Ich bin dankbar dafür, dass die FREIEN WÄHLER diesen Antrag hochgezogen haben. Die Debatte im Umweltausschuss war schon deutlich von einer Unkenntnis des Themas geprägt. Es ist durchaus angemessen, das heute hier nochmals zu diskutieren.
Natürlich ist unumstritten, dass das Gefahrenpotenzial nach der Abschaltung von Isar 1 vor gut einem Jahr geringer ist als vor der Abschaltung. Eines ist auch richtig: dass die Gefahr durch das Abklingbecken nicht behoben ist. Jedem muss die Problematik des Abklingbeckens bewusst sein. Kollege Blume hat im Ausschuss etwas falsch dargestellt. Er hat dargestellt – ich erwähne das heute absichtlich, nachdem er gerade so über Kollegen Aiwanger hergezogen ist -, dass das Abklingbecken ebenso geschützt sei wie der Kern. Das ist definitiv nicht so; da ist ein gewaltiger Unterschied. Wir alle wissen, dass sich aktuell im Abklingbecken circa 800 Brennelemente befinden, die man verladen könnte. Diese Problematik ist auch nicht ganz neu.

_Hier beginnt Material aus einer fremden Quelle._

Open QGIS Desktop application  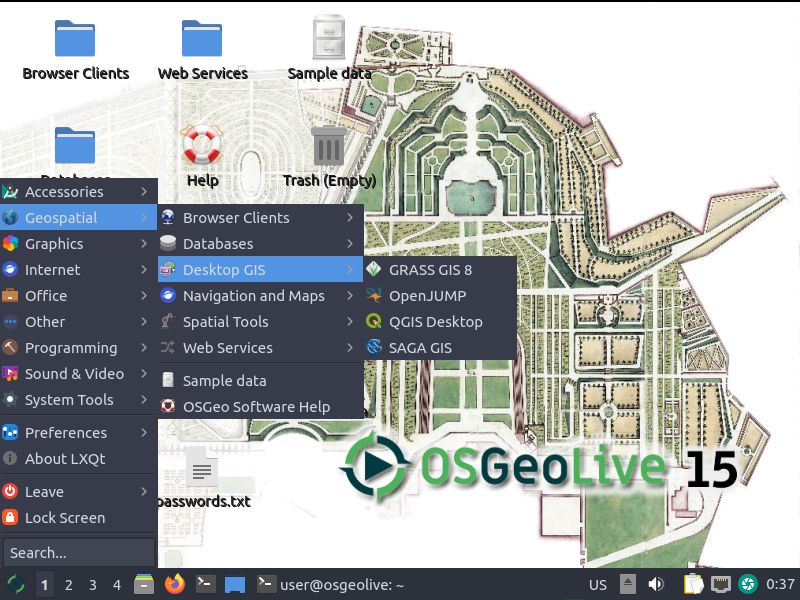[x=435, y=322]
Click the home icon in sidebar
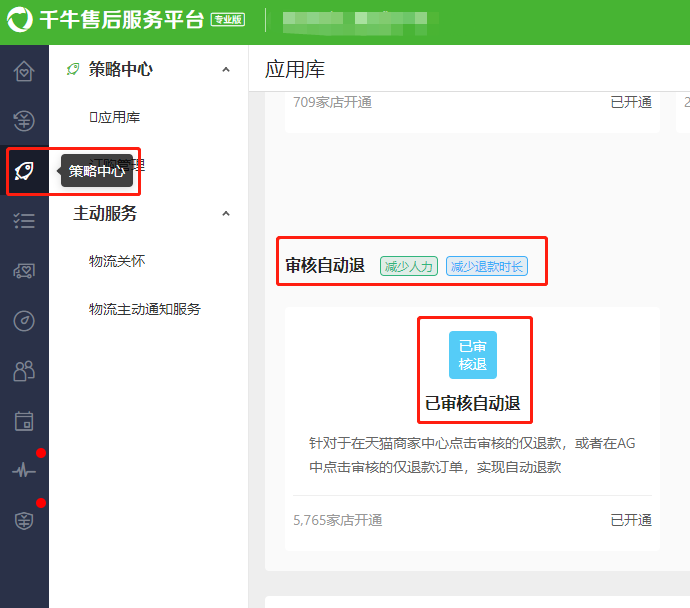The height and width of the screenshot is (608, 690). (x=24, y=71)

Im Ausschuss wurde von den Kolleginnen und Kollegen immer wieder angeführt, dass das vor 30 oder 40 Jahren keinen interessiert hat. Meine sehr geehrten Kolleginnen und Kollegen, damals wurde der Müll nach Frankreich und England gefahren und kam in Castor-Behältern nach Gorleben zurück. Das Thema hat die Leute damals interessiert. Es war der Frage geschuldet, wohin mit dem Müll, wo kann er zwischengelagert werden, dass damals das Thema Wiederaufbereitungsanlage aktuell wurde. Jetzt schiebt man den Schwarzen Peter von einem zum anderen. Einmal ist die vorzeitige Abschaltung verantwortlich. Die 800 Brennelemente, die bereits abgeklungen sind, liegen schon länger im Abklingbecken und hätten schon längst verladen und im Standort zwischengelagert werden können.
(Beifall bei den GRÜNEN)
Seit fast zwei oder drei Jahren wird der Schwarze Peter vom Umweltministerium zum Betreiber geschoben. Der Betreiber schiebt ihn zur Firma GNS, welche die Castoren herstellt. Die Firma GNS – Gesellschaft für Nuklear-Service mbH – ist zu 48 % im Besitz von Eon. Die übrigen Anteile halten die drei weiteren Kernkraftwerksbetreiber. Die Aussagen des Umweltministeriums beruhen auf dem, was der Betreiber sagt. Der holt sich die Informationen vom Hersteller, der aber im Besitz des Betreibers ist. Dass der Betreiber, also Eon im Falle von Isar 1, aktuell kein Interesse daran hat, Brennelemente zu verladen, liegt auch auf der Hand. Man kann zwei und zwei zusammenzählen. Das Brennelementelagerbecken verursacht Kosten. Was gekühlt werden muss, muss umgepumpt werden. Ein volles oder teilweise entleertes Brennelementelagerbecken verursacht die gleichen Kosten. Wenn bereits jetzt umgeladen wird und die Castoren besorgt werden, fallen schon heute zusätzliche Kosten an. Das ist skandalös. Für Eon geht Wirtschaftlichkeit vor Sicherheit. Das kann nicht sein. Vonseiten der Staatsregierung muss mehr Druck ausgeübt werden. Ein Hersteller, der Kernkraftwerksbetreiber ist, will uns weismachen, dass er die Castoren nicht so schnell liefern kann. Das kann man nicht einfach so stehen lassen. Vielmehr muss man die Frage stellen: Warum wurden die neuen Behälter erst so spät beantragt? Warum erst im Jahre 2008? Warum wurden die Unterlagen für die Genehmigung, die vom Hersteller der Castoren-Behälter immer wieder nachgereicht werden sollten, nur stückchenweise nachgereicht? Warum hat sich das so lange hingezogen? Dahinter steckt doch ein System. Man wollte nicht so zügig fertig werden.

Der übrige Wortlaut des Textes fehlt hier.